TAK ada yang kekal di dunia ini. Begitulah siklus kehidupan manusia, ada yang mendapatkan kekuasaan. Ada pula mereka yang mengejar kekuasaan, pasif menerima takdir. Bahkan, ada yang tiba-tiba jatuh dari tahta kekuasaan. Pokoknya beragam nuansa kehidupan ini. Semua manusia punya fase dalam hidup. Sebagian berjaya, sebagian kesusahan secara ekonomi.Â
Yang kaya raya, hidup mewah tapi hatinya tertutup dengan kesombongan. Ada orang kaya dermawan, tapi tidak banyak. Kebanyakan menutup mata menyaksikan penderitaan masyarakat termarginal. Unik, ada kesederhanaan, kemewahan dan kesombongan yang kita lihat dipamerkan. Seperti itulah realitas kehidupan. Kadang membahagiakan dan mengecewakan.Â
Sekuat apapun kekuatan manusia pasti akan menyentuh titik paling rendah. Siklus kehidupan tidaklah statis. Apa gunanya kekuasaan, kepintaran dan pengalaman yang luar biasa. Ketika semua tidak diabdikan untuk banyak orang dan sang khalik, maka sia-sialah. Ikhtiar dan tidak takabur dalam hidup menjadi penting.

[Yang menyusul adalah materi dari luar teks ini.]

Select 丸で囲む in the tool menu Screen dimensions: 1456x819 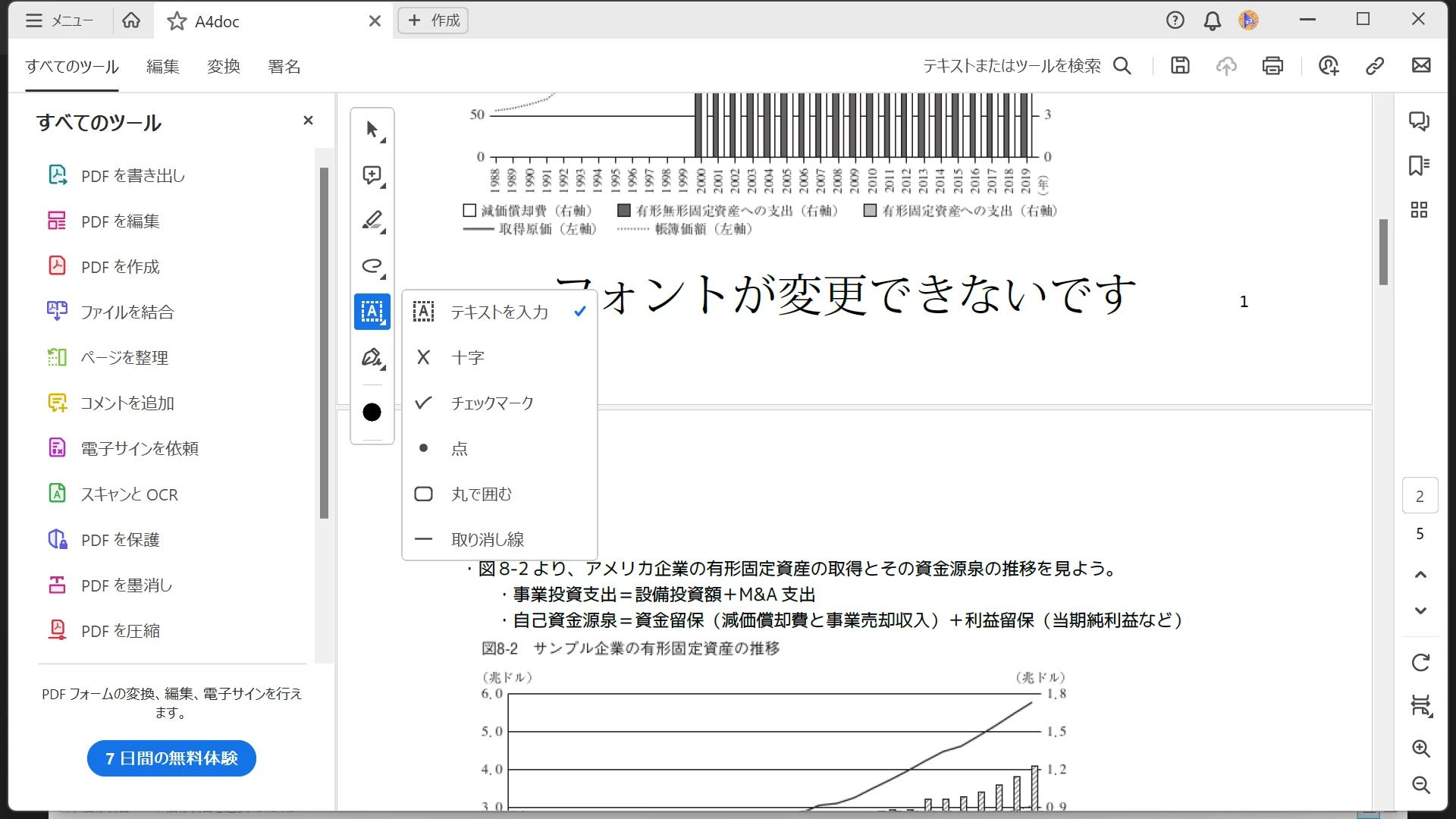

Sebagai makhluk sosial yang dalam istilah Aristoteles disebut zoon politicon, kita memerlukan orang lain. Yang hidup sendiri di dunia ini hanya Dewa, kita manusia bermasyarakat. Guna menjaga relasi itu, berarti individu-individu perlu berada dalam kebersamaan. Thomas Hobbes pun menyebut manusia dengan istila homini lupus.

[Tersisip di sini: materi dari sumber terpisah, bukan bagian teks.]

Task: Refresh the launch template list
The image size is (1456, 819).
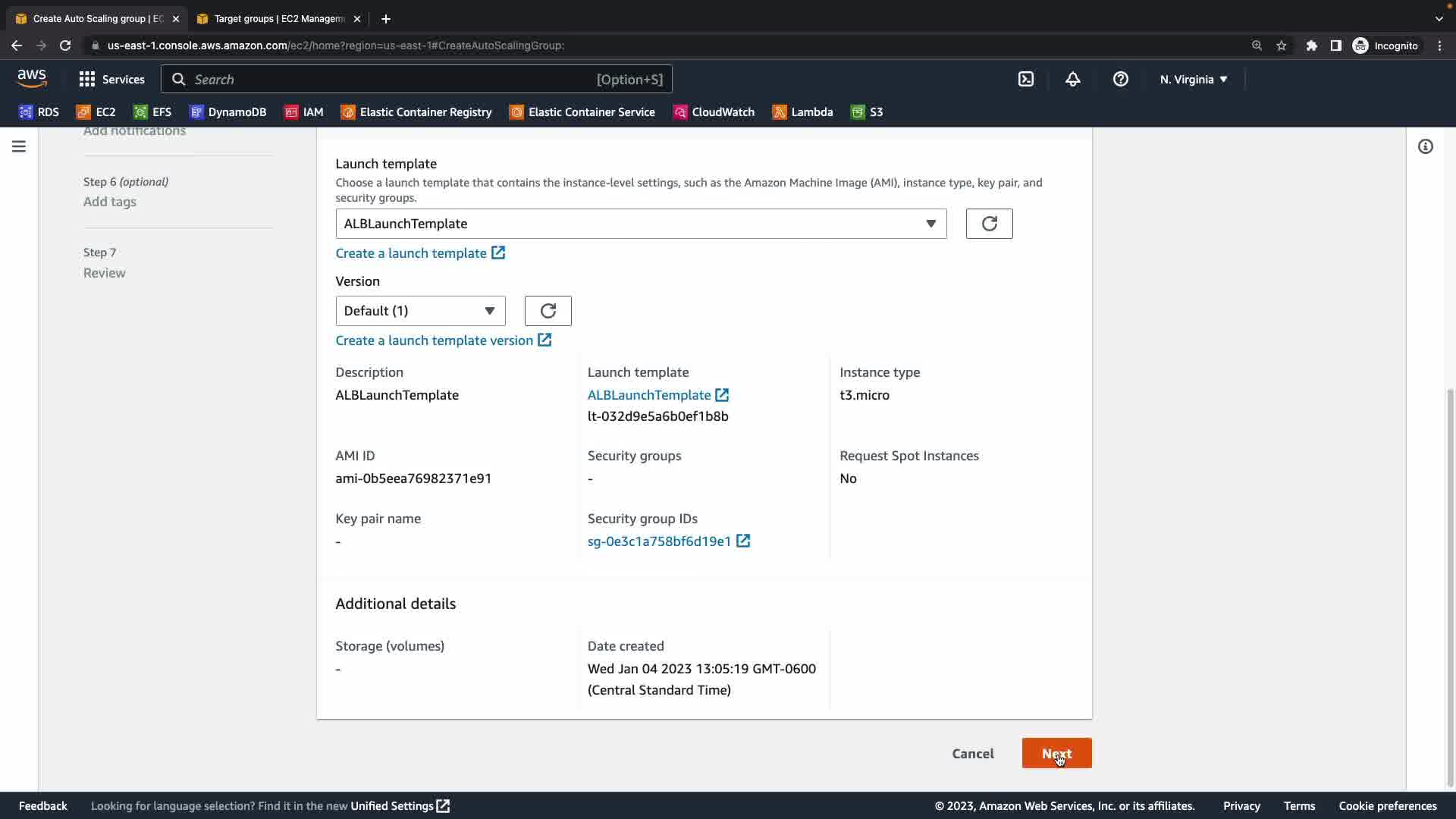Action: point(989,224)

Ada kesalehan sosial. Dalam pandangan eksistensi sosial, manusia perlu yang namanya modal social. Bahwa manusia melakukan amal soleh itu untuk kebaikan dirinya. Dengan amal kebaikan tersebut atau kesalehan sosial, manusia akan tenang jiwanya. Terminimalisir dan terhindar dari kekacuan saat berinteraksi di dunia.
Sampailah kita pada fase hidup bernegara. Membaca pemikiran J.J Rousseau, masyarakat disebutnya perlu melahirkan kontrak sosial. Yang umumnya kita menyebut konsensus. Interaksi bernegara tentu kita diatur dengan konstitusi. Segala urusan publik, dan kadang privat dikuasai atau dikendalikan Negara.

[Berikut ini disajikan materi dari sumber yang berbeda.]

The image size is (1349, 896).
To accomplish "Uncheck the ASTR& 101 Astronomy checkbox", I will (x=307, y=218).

Sejumlah literatur pun menjelaskan tentang kesalehan ritual dan kesalehan sosial istilah yang pernah dipopulerkan KH Ahmad Mustofa Bisri. Pemikiran baik itu menjadi penuntun dalam hidup bermasyarakat. Kita menarik contoh dalam ajaran agama Islam misalkan, kita mengenal bagaimana kita diajarkan menjaga hubungan.
Baik hubungan manusia dengan Allah, sang pencipta. Hubungan manusia dengan sesama manusia dan hubungan manusia dengan alam. Ketika keharmonisan itu kita dapatkan, maka perjalanan kehidupan kita lebih bermakna dan esensial.
Terkait apresiasi kita terhadap kekuasaan, tak ada yang abadi. Yang namanya kekuasaan di dunia itu temporer, tidak absolut. Artinya apa, hal ini mengingatkan kita agar tidak tinggi hati. Tidak bersikap melangit, tapi membumi. Ketika menjadi pemimpin ingatlah tugas utamanya mengabdi.
Kolaborasi adalah kunci keberhasilan pemerintahan. Kunci kemajuan masyarakat tumbuh dari tradisi kolaborasi, bukan kompetisi. Kadang kala persaingan membuat individu ditengah masyarakat mengabaikan kolektifitas.
Refleksi penting dimana kita manusia semuanya akan kembali ke haribaan. Menjadi renungan agar terus-menerus membuat kita ingat, yang diatas tampuk kekuasaan akan menjadi rakyat biasa. Seperti mata rantai, kehidupan sosial akan selalu dipergilirkan. Yang belum memimpin berpeluang menjadi pemimpin.